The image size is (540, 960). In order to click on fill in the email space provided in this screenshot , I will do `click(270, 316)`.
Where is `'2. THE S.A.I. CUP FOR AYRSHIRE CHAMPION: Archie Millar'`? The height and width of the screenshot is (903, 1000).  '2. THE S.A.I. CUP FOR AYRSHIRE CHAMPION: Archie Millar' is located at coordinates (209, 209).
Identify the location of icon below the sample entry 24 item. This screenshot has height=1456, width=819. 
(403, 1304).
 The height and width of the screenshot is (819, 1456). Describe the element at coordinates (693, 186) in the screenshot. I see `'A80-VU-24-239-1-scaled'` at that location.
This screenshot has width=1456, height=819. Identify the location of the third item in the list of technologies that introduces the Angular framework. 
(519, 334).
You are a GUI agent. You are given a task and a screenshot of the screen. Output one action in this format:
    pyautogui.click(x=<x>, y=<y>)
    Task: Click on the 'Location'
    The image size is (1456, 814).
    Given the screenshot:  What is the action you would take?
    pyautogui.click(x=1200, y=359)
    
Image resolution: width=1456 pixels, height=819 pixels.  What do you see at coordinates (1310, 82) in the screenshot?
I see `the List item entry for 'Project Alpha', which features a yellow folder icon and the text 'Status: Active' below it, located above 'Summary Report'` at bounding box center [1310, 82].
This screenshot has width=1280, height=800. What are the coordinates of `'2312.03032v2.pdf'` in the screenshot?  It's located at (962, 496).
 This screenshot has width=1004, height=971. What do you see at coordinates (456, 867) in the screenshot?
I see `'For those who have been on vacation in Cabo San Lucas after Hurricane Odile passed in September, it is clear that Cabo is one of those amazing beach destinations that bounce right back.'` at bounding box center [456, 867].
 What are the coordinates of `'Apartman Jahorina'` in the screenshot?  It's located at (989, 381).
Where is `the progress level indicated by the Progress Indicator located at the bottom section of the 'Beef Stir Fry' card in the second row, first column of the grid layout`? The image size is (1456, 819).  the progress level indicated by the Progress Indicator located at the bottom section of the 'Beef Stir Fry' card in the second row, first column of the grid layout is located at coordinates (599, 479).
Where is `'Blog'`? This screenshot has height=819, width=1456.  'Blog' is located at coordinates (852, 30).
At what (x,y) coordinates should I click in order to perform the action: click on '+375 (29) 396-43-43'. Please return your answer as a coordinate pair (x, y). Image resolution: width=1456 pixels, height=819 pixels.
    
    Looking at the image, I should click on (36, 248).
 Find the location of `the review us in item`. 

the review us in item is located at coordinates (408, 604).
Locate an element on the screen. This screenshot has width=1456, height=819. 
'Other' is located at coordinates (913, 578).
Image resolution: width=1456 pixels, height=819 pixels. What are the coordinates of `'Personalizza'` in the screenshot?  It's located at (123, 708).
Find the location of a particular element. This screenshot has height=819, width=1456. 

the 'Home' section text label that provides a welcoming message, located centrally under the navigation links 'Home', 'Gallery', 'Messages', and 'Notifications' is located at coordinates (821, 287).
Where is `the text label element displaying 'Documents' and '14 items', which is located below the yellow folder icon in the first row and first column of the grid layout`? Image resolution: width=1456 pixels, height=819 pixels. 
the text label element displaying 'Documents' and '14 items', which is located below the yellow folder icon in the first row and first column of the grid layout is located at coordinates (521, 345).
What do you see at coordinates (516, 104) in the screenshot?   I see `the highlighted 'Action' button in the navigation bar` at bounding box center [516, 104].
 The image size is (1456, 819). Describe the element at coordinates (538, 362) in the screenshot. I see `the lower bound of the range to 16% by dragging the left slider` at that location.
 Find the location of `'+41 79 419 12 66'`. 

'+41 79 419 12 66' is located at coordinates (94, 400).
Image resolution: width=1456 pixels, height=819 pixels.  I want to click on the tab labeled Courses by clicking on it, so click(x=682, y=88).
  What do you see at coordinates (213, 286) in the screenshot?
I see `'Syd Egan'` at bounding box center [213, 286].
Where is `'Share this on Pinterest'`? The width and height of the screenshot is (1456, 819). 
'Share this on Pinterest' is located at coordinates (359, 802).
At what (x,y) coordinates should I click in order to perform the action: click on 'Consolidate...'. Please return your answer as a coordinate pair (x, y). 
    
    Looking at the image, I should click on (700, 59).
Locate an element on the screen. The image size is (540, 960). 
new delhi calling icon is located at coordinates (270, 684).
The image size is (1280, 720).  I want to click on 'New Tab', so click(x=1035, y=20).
***
* Stated exercise:
Put every line of the records above into a Markdown table with the columns Row and Record line, numbering the rows in order and omitting blank lines.

* The answer:
| Row | Record line |
|---|---|
| 1 | The image size is (540, 960). In order to click on fill in the email space provided in this screenshot , I will do `click(270, 316)`. |
| 2 | Where is `'2. THE S.A.I. CUP FOR AYRSHIRE CHAMPION: Archie Millar'`? The height and width of the screenshot is (903, 1000).  '2. THE S.A.I. CUP FOR AYRSHIRE CHAMPION: Archie Millar' is located at coordinates (209, 209). |
| 3 | Identify the location of icon below the sample entry 24 item. This screenshot has height=1456, width=819.  |
| 4 | (403, 1304). |
| 5 |  The height and width of the screenshot is (819, 1456). Describe the element at coordinates (693, 186) in the screenshot. I see `'A80-VU-24-239-1-scaled'` at that location. |
| 6 | This screenshot has width=1456, height=819. Identify the location of the third item in the list of technologies that introduces the Angular framework.  |
| 7 | (519, 334). |
| 8 | You are a GUI agent. You are given a task and a screenshot of the screen. Output one action in this format: |
| 9 |     pyautogui.click(x=<x>, y=<y>) |
| 10 |     Task: Click on the 'Location' |
| 11 |     The image size is (1456, 814). |
| 12 |     Given the screenshot:  What is the action you would take? |
| 13 |     pyautogui.click(x=1200, y=359) |
| 14 | Image resolution: width=1456 pixels, height=819 pixels.  What do you see at coordinates (1310, 82) in the screenshot? |
| 15 | I see `the List item entry for 'Project Alpha', which features a yellow folder icon and the text 'Status: Active' below it, located above 'Summary Report'` at bounding box center [1310, 82]. |
| 16 | This screenshot has width=1280, height=800. What are the coordinates of `'2312.03032v2.pdf'` in the screenshot?  It's located at (962, 496). |
| 17 |  This screenshot has width=1004, height=971. What do you see at coordinates (456, 867) in the screenshot? |
| 18 | I see `'For those who have been on vacation in Cabo San Lucas after Hurricane Odile passed in September, it is clear that Cabo is one of those amazing beach destinations that bounce right back.'` at bounding box center [456, 867]. |
| 19 |  What are the coordinates of `'Apartman Jahorina'` in the screenshot?  It's located at (989, 381). |
| 20 | Where is `the progress level indicated by the Progress Indicator located at the bottom section of the 'Beef Stir Fry' card in the second row, first column of the grid layout`? The image size is (1456, 819).  the progress level indicated by the Progress Indicator located at the bottom section of the 'Beef Stir Fry' card in the second row, first column of the grid layout is located at coordinates (599, 479). |
| 21 | Where is `'Blog'`? This screenshot has height=819, width=1456.  'Blog' is located at coordinates (852, 30). |
| 22 | At what (x,y) coordinates should I click in order to perform the action: click on '+375 (29) 396-43-43'. Please return your answer as a coordinate pair (x, y). Image resolution: width=1456 pixels, height=819 pixels. |
| 23 |     Looking at the image, I should click on (36, 248). |
| 24 |  Find the location of `the review us in item`.  |
| 25 | the review us in item is located at coordinates (408, 604). |
| 26 | Locate an element on the screen. This screenshot has width=1456, height=819.  |
| 27 | 'Other' is located at coordinates (913, 578). |
| 28 | Image resolution: width=1456 pixels, height=819 pixels. What are the coordinates of `'Personalizza'` in the screenshot?  It's located at (123, 708). |
| 29 | Find the location of a particular element. This screenshot has height=819, width=1456.  |
| 30 | the 'Home' section text label that provides a welcoming message, located centrally under the navigation links 'Home', 'Gallery', 'Messages', and 'Notifications' is located at coordinates (821, 287). |
| 31 | Where is `the text label element displaying 'Documents' and '14 items', which is located below the yellow folder icon in the first row and first column of the grid layout`? Image resolution: width=1456 pixels, height=819 pixels.  |
| 32 | the text label element displaying 'Documents' and '14 items', which is located below the yellow folder icon in the first row and first column of the grid layout is located at coordinates (521, 345). |
| 33 | What do you see at coordinates (516, 104) in the screenshot?   I see `the highlighted 'Action' button in the navigation bar` at bounding box center [516, 104]. |
| 34 |  The image size is (1456, 819). Describe the element at coordinates (538, 362) in the screenshot. I see `the lower bound of the range to 16% by dragging the left slider` at that location. |
| 35 |  Find the location of `'+41 79 419 12 66'`.  |
| 36 | '+41 79 419 12 66' is located at coordinates (94, 400). |
| 37 | Image resolution: width=1456 pixels, height=819 pixels.  I want to click on the tab labeled Courses by clicking on it, so click(x=682, y=88). |
| 38 |   What do you see at coordinates (213, 286) in the screenshot? |
| 39 | I see `'Syd Egan'` at bounding box center [213, 286]. |
| 40 | Where is `'Share this on Pinterest'`? The width and height of the screenshot is (1456, 819).  |
| 41 | 'Share this on Pinterest' is located at coordinates (359, 802). |
| 42 | At what (x,y) coordinates should I click in order to perform the action: click on 'Consolidate...'. Please return your answer as a coordinate pair (x, y).  |
| 43 |     Looking at the image, I should click on (700, 59). |
| 44 | Locate an element on the screen. The image size is (540, 960).  |
| 45 | new delhi calling icon is located at coordinates (270, 684). |
| 46 | The image size is (1280, 720).  I want to click on 'New Tab', so click(x=1035, y=20). |